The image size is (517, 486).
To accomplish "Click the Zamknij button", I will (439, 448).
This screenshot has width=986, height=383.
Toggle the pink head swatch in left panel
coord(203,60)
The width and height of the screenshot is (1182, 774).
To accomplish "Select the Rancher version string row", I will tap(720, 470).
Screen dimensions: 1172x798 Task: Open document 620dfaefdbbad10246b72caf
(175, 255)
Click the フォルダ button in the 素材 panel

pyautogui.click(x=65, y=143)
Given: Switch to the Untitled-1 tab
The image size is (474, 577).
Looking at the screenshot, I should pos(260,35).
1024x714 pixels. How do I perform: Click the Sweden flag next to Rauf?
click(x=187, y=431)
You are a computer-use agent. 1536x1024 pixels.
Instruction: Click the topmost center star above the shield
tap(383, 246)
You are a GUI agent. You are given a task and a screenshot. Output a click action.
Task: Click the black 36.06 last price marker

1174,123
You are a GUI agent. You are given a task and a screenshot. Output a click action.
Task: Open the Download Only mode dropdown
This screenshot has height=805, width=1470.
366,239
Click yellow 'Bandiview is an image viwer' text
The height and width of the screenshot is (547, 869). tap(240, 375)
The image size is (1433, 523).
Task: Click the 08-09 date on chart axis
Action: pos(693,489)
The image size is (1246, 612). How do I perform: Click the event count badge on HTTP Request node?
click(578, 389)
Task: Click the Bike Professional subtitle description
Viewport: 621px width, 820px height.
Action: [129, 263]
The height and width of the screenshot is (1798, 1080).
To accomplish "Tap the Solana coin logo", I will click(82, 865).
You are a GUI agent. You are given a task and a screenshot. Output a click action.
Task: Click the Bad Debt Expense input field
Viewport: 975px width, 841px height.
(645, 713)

————

*WHAT TO WORK ON*. A full, exact repeat of the entries above is required.

*RESULT OF THIS EXERCISE*.
The image size is (517, 486).
To accomplish "Click the Zamknij button", I will (439, 448).
This screenshot has width=986, height=383.
Toggle the pink head swatch in left panel
coord(203,60)
The width and height of the screenshot is (1182, 774).
To accomplish "Select the Rancher version string row", I will tap(720, 470).
Screen dimensions: 1172x798 Task: Open document 620dfaefdbbad10246b72caf
(175, 255)
Click the フォルダ button in the 素材 panel

pyautogui.click(x=65, y=143)
Given: Switch to the Untitled-1 tab
The image size is (474, 577).
Looking at the screenshot, I should pos(260,35).
1024x714 pixels. How do I perform: Click the Sweden flag next to Rauf?
click(x=187, y=431)
You are a computer-use agent. 1536x1024 pixels.
Instruction: Click the topmost center star above the shield
tap(383, 246)
You are a GUI agent. You are given a task and a screenshot. Output a click action.
Task: Click the black 36.06 last price marker

1174,123
You are a GUI agent. You are given a task and a screenshot. Output a click action.
Task: Open the Download Only mode dropdown
This screenshot has height=805, width=1470.
366,239
Click yellow 'Bandiview is an image viwer' text
The height and width of the screenshot is (547, 869). tap(240, 375)
The image size is (1433, 523).
Task: Click the 08-09 date on chart axis
Action: pos(693,489)
The image size is (1246, 612). How do I perform: Click the event count badge on HTTP Request node?
click(578, 389)
Task: Click the Bike Professional subtitle description
Viewport: 621px width, 820px height.
Action: [129, 263]
The height and width of the screenshot is (1798, 1080).
To accomplish "Tap the Solana coin logo", I will click(82, 865).
You are a GUI agent. You are given a task and a screenshot. Output a click action.
Task: Click the Bad Debt Expense input field
Viewport: 975px width, 841px height.
(645, 713)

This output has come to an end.